[Begin DATA SUPPLIED]

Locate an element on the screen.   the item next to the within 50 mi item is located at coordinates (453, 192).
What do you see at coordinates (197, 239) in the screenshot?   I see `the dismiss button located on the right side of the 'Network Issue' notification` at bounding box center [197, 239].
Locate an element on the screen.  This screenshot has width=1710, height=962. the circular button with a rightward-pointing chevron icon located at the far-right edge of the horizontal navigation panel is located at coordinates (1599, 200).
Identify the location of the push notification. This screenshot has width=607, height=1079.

[End DATA SUPPLIED]
[Begin DATA SUPPLIED]

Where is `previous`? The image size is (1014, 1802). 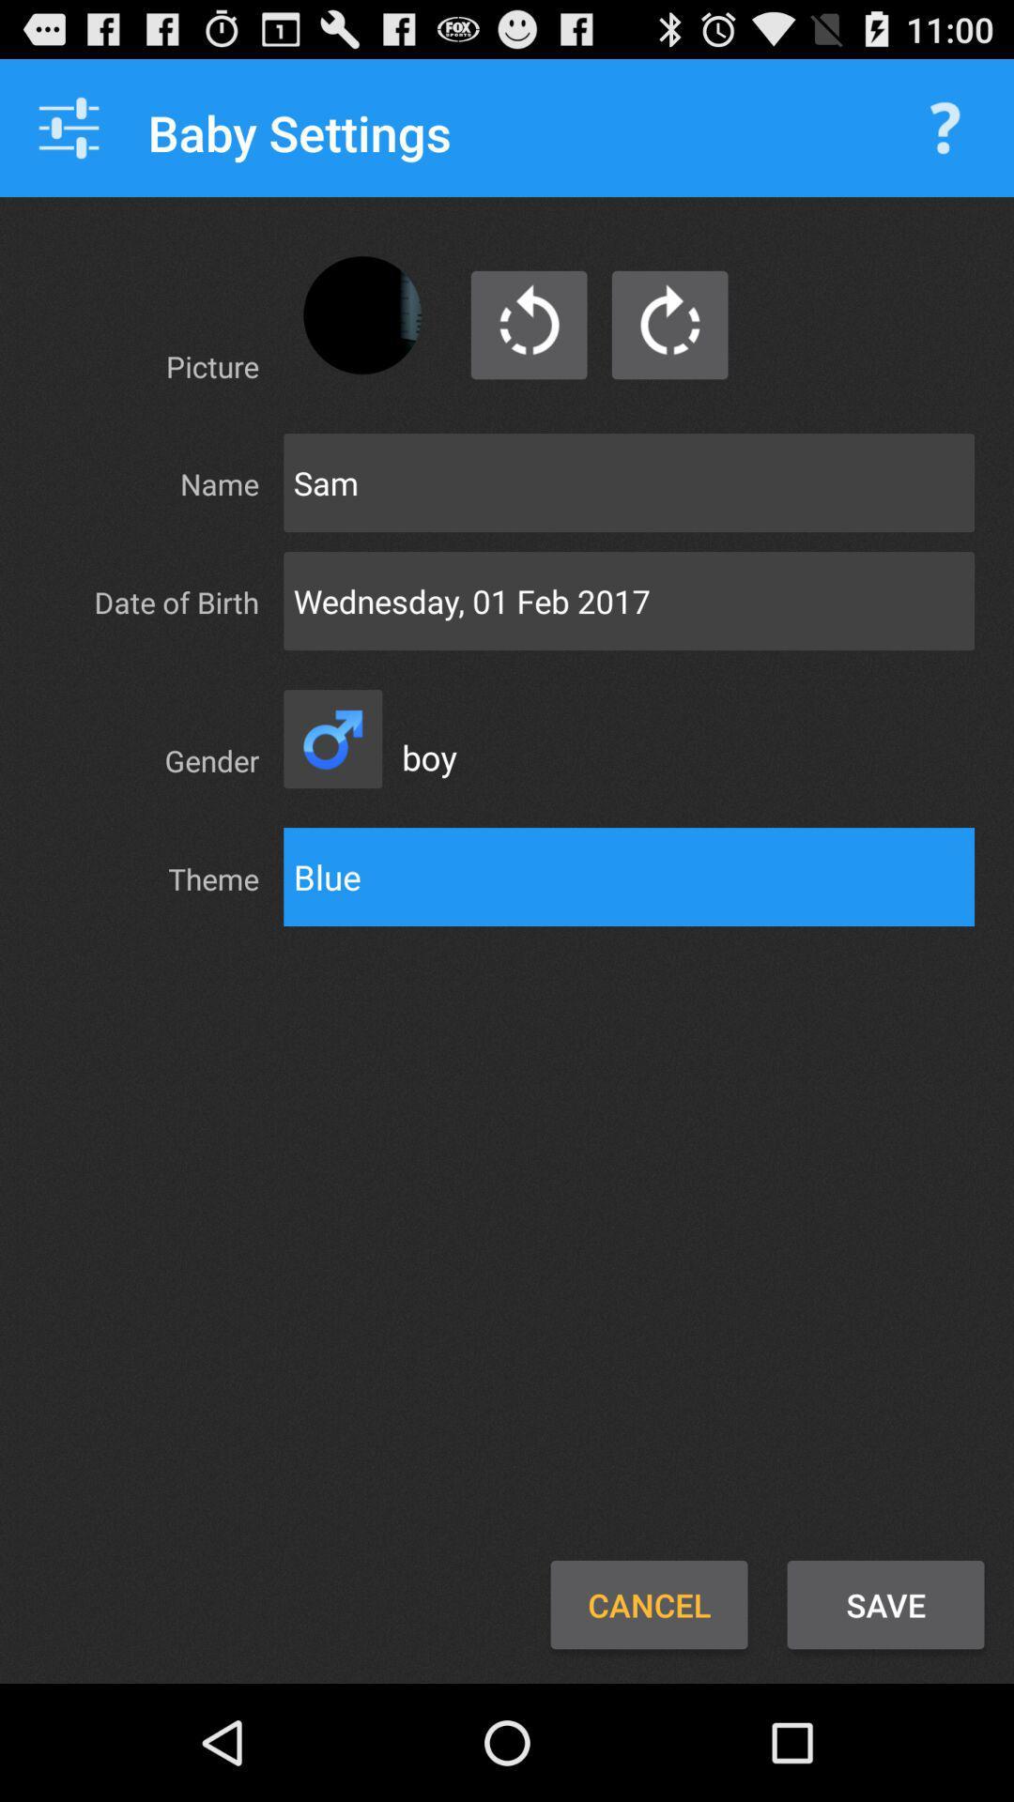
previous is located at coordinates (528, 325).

[End DATA SUPPLIED]

§ EXERCISE TASK
Can you put the items in the stretch from the line containing "coordinates (453, 192)." through the line containing "What do you" into a numbered list, leaving out any blank lines?

§ SOLVED EXERCISE
1. Locate an element on the screen.   the item next to the within 50 mi item is located at coordinates (453, 192).
2. What do you see at coordinates (197, 239) in the screenshot?   I see `the dismiss button located on the right side of the 'Network Issue' notification` at bounding box center [197, 239].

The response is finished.